- _TASK DIRECTIONS_: Repeat each of the rows below word for word, keeping them in the same order.

[Data pulled from a collection]
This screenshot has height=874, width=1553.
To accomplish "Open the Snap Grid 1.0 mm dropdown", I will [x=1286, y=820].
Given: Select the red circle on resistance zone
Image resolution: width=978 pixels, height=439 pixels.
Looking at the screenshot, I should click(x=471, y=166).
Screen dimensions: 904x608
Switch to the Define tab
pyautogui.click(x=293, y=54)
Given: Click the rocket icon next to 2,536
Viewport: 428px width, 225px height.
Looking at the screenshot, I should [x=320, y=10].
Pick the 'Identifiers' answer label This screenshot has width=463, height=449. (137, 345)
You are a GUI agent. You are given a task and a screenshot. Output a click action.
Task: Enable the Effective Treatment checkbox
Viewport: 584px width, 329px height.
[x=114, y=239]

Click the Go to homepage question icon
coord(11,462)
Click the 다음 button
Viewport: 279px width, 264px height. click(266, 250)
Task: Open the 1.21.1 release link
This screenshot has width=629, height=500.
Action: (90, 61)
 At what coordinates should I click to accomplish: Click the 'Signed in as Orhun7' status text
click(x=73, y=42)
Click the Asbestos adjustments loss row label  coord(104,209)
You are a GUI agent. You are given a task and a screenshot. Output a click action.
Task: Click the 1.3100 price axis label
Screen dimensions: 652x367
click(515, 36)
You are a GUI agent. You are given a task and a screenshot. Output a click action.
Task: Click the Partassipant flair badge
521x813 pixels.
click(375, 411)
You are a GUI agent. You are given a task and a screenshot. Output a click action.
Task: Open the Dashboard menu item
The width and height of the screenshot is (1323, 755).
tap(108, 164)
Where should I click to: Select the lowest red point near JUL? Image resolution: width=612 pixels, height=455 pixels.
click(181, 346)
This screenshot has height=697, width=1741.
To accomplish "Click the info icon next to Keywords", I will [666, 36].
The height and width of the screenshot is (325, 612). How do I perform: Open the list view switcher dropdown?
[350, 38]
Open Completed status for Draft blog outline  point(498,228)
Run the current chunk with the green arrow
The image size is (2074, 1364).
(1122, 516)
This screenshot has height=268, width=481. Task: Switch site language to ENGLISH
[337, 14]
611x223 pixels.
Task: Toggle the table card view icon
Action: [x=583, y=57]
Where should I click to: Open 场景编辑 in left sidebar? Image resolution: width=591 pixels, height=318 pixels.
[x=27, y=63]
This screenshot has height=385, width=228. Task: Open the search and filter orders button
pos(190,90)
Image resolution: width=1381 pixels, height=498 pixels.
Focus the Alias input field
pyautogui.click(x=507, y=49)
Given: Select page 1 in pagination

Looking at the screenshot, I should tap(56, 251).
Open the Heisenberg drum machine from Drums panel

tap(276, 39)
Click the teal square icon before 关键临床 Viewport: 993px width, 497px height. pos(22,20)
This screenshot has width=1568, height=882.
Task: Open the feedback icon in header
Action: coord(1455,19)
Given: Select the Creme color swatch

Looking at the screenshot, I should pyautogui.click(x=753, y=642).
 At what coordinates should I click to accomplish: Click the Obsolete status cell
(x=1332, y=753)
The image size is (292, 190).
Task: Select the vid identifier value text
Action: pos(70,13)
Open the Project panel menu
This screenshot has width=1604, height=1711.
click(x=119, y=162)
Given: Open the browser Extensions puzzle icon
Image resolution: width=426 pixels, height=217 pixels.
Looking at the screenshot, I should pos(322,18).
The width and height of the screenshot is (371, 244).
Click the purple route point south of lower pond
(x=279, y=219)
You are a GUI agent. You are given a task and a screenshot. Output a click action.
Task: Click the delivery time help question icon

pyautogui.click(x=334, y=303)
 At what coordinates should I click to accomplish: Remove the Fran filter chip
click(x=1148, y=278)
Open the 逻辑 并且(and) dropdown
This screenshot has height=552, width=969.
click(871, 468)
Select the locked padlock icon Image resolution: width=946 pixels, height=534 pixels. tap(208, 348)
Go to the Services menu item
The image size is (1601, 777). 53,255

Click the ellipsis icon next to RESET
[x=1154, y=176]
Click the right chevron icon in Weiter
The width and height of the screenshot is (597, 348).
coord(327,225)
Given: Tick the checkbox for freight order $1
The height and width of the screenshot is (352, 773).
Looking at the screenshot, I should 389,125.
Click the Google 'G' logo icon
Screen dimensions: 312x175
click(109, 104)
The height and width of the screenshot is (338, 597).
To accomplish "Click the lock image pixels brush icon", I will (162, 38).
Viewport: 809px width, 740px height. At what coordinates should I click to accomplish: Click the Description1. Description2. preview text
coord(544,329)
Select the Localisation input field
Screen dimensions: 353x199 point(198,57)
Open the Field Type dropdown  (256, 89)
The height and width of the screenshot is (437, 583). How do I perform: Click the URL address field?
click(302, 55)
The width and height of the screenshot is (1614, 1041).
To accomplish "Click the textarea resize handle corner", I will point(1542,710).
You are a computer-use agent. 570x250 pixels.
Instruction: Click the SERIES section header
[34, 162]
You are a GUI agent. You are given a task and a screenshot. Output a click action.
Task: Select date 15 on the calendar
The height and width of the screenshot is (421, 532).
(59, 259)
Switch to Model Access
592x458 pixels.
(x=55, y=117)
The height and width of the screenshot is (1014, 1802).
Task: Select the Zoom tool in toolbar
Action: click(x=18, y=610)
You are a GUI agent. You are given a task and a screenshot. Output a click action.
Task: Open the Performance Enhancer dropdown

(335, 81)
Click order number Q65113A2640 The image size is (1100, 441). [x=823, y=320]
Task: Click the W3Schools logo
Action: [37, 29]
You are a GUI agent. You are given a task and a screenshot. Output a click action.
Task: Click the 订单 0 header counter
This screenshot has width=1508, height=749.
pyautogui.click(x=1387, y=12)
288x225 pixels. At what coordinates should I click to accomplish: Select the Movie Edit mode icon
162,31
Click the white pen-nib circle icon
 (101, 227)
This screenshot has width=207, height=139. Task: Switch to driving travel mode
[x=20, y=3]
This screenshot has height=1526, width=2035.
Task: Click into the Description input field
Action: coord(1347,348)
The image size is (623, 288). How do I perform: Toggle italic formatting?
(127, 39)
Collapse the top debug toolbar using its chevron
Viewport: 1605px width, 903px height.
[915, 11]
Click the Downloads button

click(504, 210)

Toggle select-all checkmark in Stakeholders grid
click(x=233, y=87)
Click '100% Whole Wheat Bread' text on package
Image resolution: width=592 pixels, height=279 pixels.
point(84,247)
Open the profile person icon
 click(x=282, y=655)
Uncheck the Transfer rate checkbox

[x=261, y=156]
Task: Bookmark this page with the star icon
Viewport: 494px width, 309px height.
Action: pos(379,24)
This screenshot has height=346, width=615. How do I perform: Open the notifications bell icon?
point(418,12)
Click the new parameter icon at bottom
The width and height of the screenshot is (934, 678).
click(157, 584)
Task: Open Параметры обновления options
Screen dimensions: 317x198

- _CORRECT RESULT_:
This screenshot has height=874, width=1553.
To accomplish "Open the Snap Grid 1.0 mm dropdown", I will [x=1286, y=820].
Given: Select the red circle on resistance zone
Image resolution: width=978 pixels, height=439 pixels.
Looking at the screenshot, I should click(x=471, y=166).
Screen dimensions: 904x608
Switch to the Define tab
pyautogui.click(x=293, y=54)
Given: Click the rocket icon next to 2,536
Viewport: 428px width, 225px height.
Looking at the screenshot, I should [x=320, y=10].
Pick the 'Identifiers' answer label This screenshot has width=463, height=449. (137, 345)
You are a GUI agent. You are given a task and a screenshot. Output a click action.
Task: Enable the Effective Treatment checkbox
Viewport: 584px width, 329px height.
[x=114, y=239]

Click the Go to homepage question icon
coord(11,462)
Click the 다음 button
Viewport: 279px width, 264px height. click(266, 250)
Task: Open the 1.21.1 release link
This screenshot has width=629, height=500.
Action: (90, 61)
 At what coordinates should I click to accomplish: Click the 'Signed in as Orhun7' status text
click(x=73, y=42)
Click the Asbestos adjustments loss row label  coord(104,209)
You are a GUI agent. You are given a task and a screenshot. Output a click action.
Task: Click the 1.3100 price axis label
Screen dimensions: 652x367
click(515, 36)
You are a GUI agent. You are given a task and a screenshot. Output a click action.
Task: Click the Partassipant flair badge
521x813 pixels.
click(375, 411)
You are a GUI agent. You are given a task and a screenshot. Output a click action.
Task: Open the Dashboard menu item
The width and height of the screenshot is (1323, 755).
tap(108, 164)
Where should I click to: Select the lowest red point near JUL? Image resolution: width=612 pixels, height=455 pixels.
click(181, 346)
This screenshot has height=697, width=1741.
To accomplish "Click the info icon next to Keywords", I will [666, 36].
The height and width of the screenshot is (325, 612). How do I perform: Open the list view switcher dropdown?
[350, 38]
Open Completed status for Draft blog outline  point(498,228)
Run the current chunk with the green arrow
The image size is (2074, 1364).
(1122, 516)
This screenshot has height=268, width=481. Task: Switch site language to ENGLISH
[337, 14]
611x223 pixels.
Task: Toggle the table card view icon
Action: [x=583, y=57]
Where should I click to: Open 场景编辑 in left sidebar? Image resolution: width=591 pixels, height=318 pixels.
[x=27, y=63]
This screenshot has height=385, width=228. Task: Open the search and filter orders button
pos(190,90)
Image resolution: width=1381 pixels, height=498 pixels.
Focus the Alias input field
pyautogui.click(x=507, y=49)
Given: Select page 1 in pagination

Looking at the screenshot, I should tap(56, 251).
Open the Heisenberg drum machine from Drums panel

tap(276, 39)
Click the teal square icon before 关键临床 Viewport: 993px width, 497px height. pos(22,20)
This screenshot has width=1568, height=882.
Task: Open the feedback icon in header
Action: coord(1455,19)
Given: Select the Creme color swatch

Looking at the screenshot, I should pyautogui.click(x=753, y=642).
 At what coordinates should I click to accomplish: Click the Obsolete status cell
(x=1332, y=753)
The image size is (292, 190).
Task: Select the vid identifier value text
Action: pos(70,13)
Open the Project panel menu
This screenshot has width=1604, height=1711.
click(x=119, y=162)
Given: Open the browser Extensions puzzle icon
Image resolution: width=426 pixels, height=217 pixels.
Looking at the screenshot, I should pos(322,18).
The width and height of the screenshot is (371, 244).
Click the purple route point south of lower pond
(x=279, y=219)
You are a GUI agent. You are given a task and a screenshot. Output a click action.
Task: Click the delivery time help question icon

pyautogui.click(x=334, y=303)
 At what coordinates should I click to accomplish: Remove the Fran filter chip
click(x=1148, y=278)
Open the 逻辑 并且(and) dropdown
This screenshot has height=552, width=969.
click(871, 468)
Select the locked padlock icon Image resolution: width=946 pixels, height=534 pixels. tap(208, 348)
Go to the Services menu item
The image size is (1601, 777). 53,255

Click the ellipsis icon next to RESET
[x=1154, y=176]
Click the right chevron icon in Weiter
The width and height of the screenshot is (597, 348).
coord(327,225)
Given: Tick the checkbox for freight order $1
The height and width of the screenshot is (352, 773).
Looking at the screenshot, I should 389,125.
Click the Google 'G' logo icon
Screen dimensions: 312x175
click(109, 104)
The height and width of the screenshot is (338, 597).
To accomplish "Click the lock image pixels brush icon", I will (162, 38).
Viewport: 809px width, 740px height. At what coordinates should I click to accomplish: Click the Description1. Description2. preview text
coord(544,329)
Select the Localisation input field
Screen dimensions: 353x199 point(198,57)
Open the Field Type dropdown  (256, 89)
The height and width of the screenshot is (437, 583). How do I perform: Click the URL address field?
click(302, 55)
The width and height of the screenshot is (1614, 1041).
To accomplish "Click the textarea resize handle corner", I will point(1542,710).
You are a computer-use agent. 570x250 pixels.
Instruction: Click the SERIES section header
[34, 162]
You are a GUI agent. You are given a task and a screenshot. Output a click action.
Task: Select date 15 on the calendar
The height and width of the screenshot is (421, 532).
(59, 259)
Switch to Model Access
592x458 pixels.
(x=55, y=117)
The height and width of the screenshot is (1014, 1802).
Task: Select the Zoom tool in toolbar
Action: click(x=18, y=610)
You are a GUI agent. You are given a task and a screenshot. Output a click action.
Task: Open the Performance Enhancer dropdown

(335, 81)
Click order number Q65113A2640 The image size is (1100, 441). [x=823, y=320]
Task: Click the W3Schools logo
Action: [37, 29]
You are a GUI agent. You are given a task and a screenshot. Output a click action.
Task: Click the 订单 0 header counter
This screenshot has width=1508, height=749.
pyautogui.click(x=1387, y=12)
288x225 pixels. At what coordinates should I click to accomplish: Select the Movie Edit mode icon
162,31
Click the white pen-nib circle icon
 (101, 227)
This screenshot has width=207, height=139. Task: Switch to driving travel mode
[x=20, y=3]
This screenshot has height=1526, width=2035.
Task: Click into the Description input field
Action: coord(1347,348)
The image size is (623, 288). How do I perform: Toggle italic formatting?
(127, 39)
Collapse the top debug toolbar using its chevron
Viewport: 1605px width, 903px height.
[915, 11]
Click the Downloads button

click(504, 210)

Toggle select-all checkmark in Stakeholders grid
click(x=233, y=87)
Click '100% Whole Wheat Bread' text on package
Image resolution: width=592 pixels, height=279 pixels.
point(84,247)
Open the profile person icon
 click(x=282, y=655)
Uncheck the Transfer rate checkbox

[x=261, y=156]
Task: Bookmark this page with the star icon
Viewport: 494px width, 309px height.
Action: pos(379,24)
This screenshot has height=346, width=615. How do I perform: Open the notifications bell icon?
point(418,12)
Click the new parameter icon at bottom
The width and height of the screenshot is (934, 678).
click(157, 584)
Task: Open Параметры обновления options
Screen dimensions: 317x198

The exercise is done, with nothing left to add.